The eye functions much like a camera. Light rays enter the eye, passing through the cornea, the aqueous humor -- transparent fluid in the front of the eye -- and then the pupil and into the lens. The lens bends the light rays to focus objects onto the retina lining the back of the eye. From there, the image passes through the retinal cells, into the optic nerve, and finally to the back of the brain which process the images.
Cataracts occur when there is a buildup of protein in the lens that makes it cloudy. This prevents light from passing clearly through the lens, causing some loss of vision. Since new lens cells form on the outside of the lens, all the older cells are compacted into the center of the lens resulting in the cataract.

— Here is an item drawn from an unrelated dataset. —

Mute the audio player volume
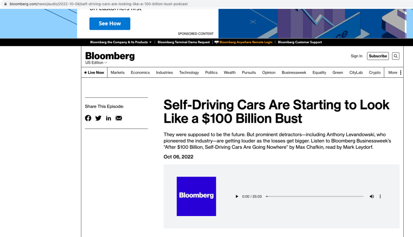Screen dimensions: 413x237 pos(372,197)
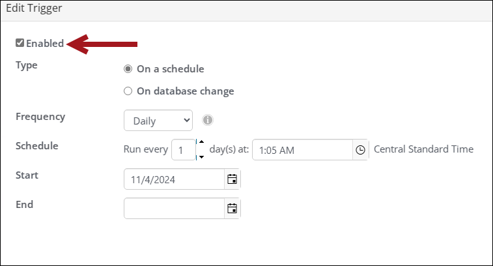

Types of cataracts include:
Age-related cataracts. As the name suggests, this type of cataract develops as a result of aging.

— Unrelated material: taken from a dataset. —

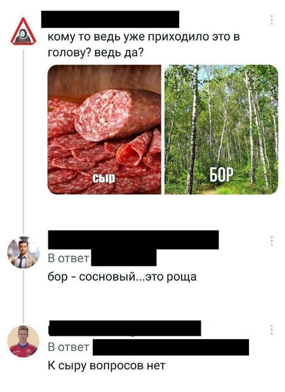Click the 'В ответ' label in the last reply

coord(69,347)
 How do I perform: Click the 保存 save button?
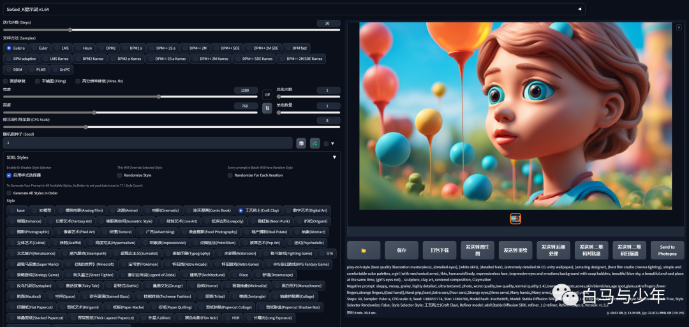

Congenital cataracts. Babies are sometimes born with cataracts as a result of an infection, injury, or poor development before they were born, or they may develop during childhood.
Secondary cataracts. These develop as a result of other medical conditions, like diabetes, or exposure to toxic substances, certain drugs (such as corticosteroids or diuretics), ultraviolet light, or radiation.
Traumatic cataracts. These form after injury to the eye.
Other factors that can increase a person's risk of developing cataracts include cigarette smoke, air pollution, and heavy alcohol consumption
What Are the Symptoms of Cataracts?
Cataracts usually form slowly and cause few symptoms until they noticeably block light. When symptoms are present, they can include:
Vision that is cloudy, blurry, foggy, or filmy
Progressive nearsightedness in older people often called "second sight" because they may no longer need reading glasses.
Changes in the way you see color because the discolored lens acts as a filter.
Problems driving at night such as glare from oncoming headlights.